Tous ces défis signifient que la narration de HashKey Chain n’est pas une trajectoire facile à concrétiser. Mais, inversément, c’est justement cette difficulté qui pourrait constituer une véritable barrière à l’entrée.
À un stade précédent, le marché rivalisait sur la formation de consensus, la concentration des liquidités et la prospérité des écosystèmes ; au stade suivant, ce qui déterminera réellement le plafond de développement sera la capacité des actifs à fonctionner pleinement sur la chaîne, celle des institutions à collaborer efficacement sur la chaîne, et celle des agents intelligents à participer activement aux activités économiques sur la chaîne.
Vue sous cet angle, les RWA et les agents IA ne sont pas deux récits séparés. Les RWA représentent la transformation du côté des actifs : de plus en plus d’actifs du monde réel cherchent un environnement opérationnel sur la chaîne. Les agents IA représentent la transformation du côté des acteurs : de plus en plus d’entités capables d’actions autonomes ont besoin de nouveaux systèmes de paiement, d’identité et de collaboration. HashKey Chain cherche précisément à construire la couche fondamentale commune à ces deux transformations.

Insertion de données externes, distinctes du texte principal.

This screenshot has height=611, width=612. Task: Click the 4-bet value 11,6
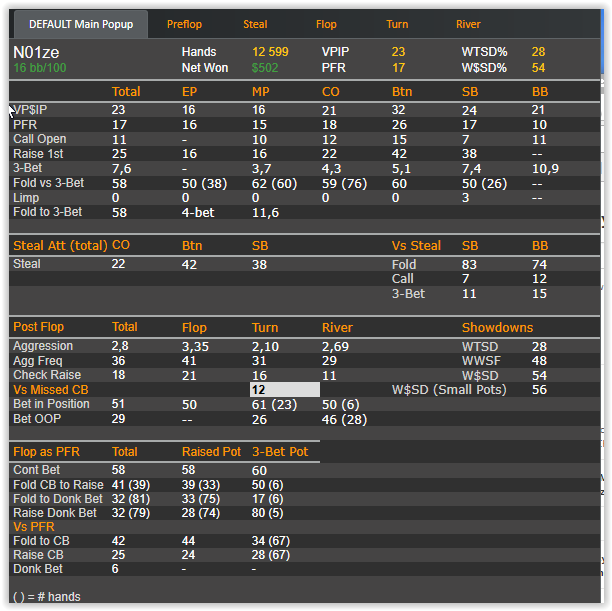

Ce qu’elle entend bâtir n’est ni un simple avantage de performance technique d’une chaîne donnée, ni une solution ponctuelle à un problème métier isolé, mais bien un ensemble d’infrastructures financières décentralisées capable d’accueillir la tokenisation des actifs institutionnels, de soutenir un fonctionnement financier réglementé, de relier des capacités institutionnelles réelles et de prévoir des interfaces pour l’économie intelligente future.
Lorsque les deux extrémités — celle des actifs et celle des acteurs — évoluent simultanément, ce qui devient véritablement rare n’est plus un produit isolé, mais l’infrastructure capable de les relier. Peut-être est-ce là l’idée centrale que ce livre blanc cherche à exprimer.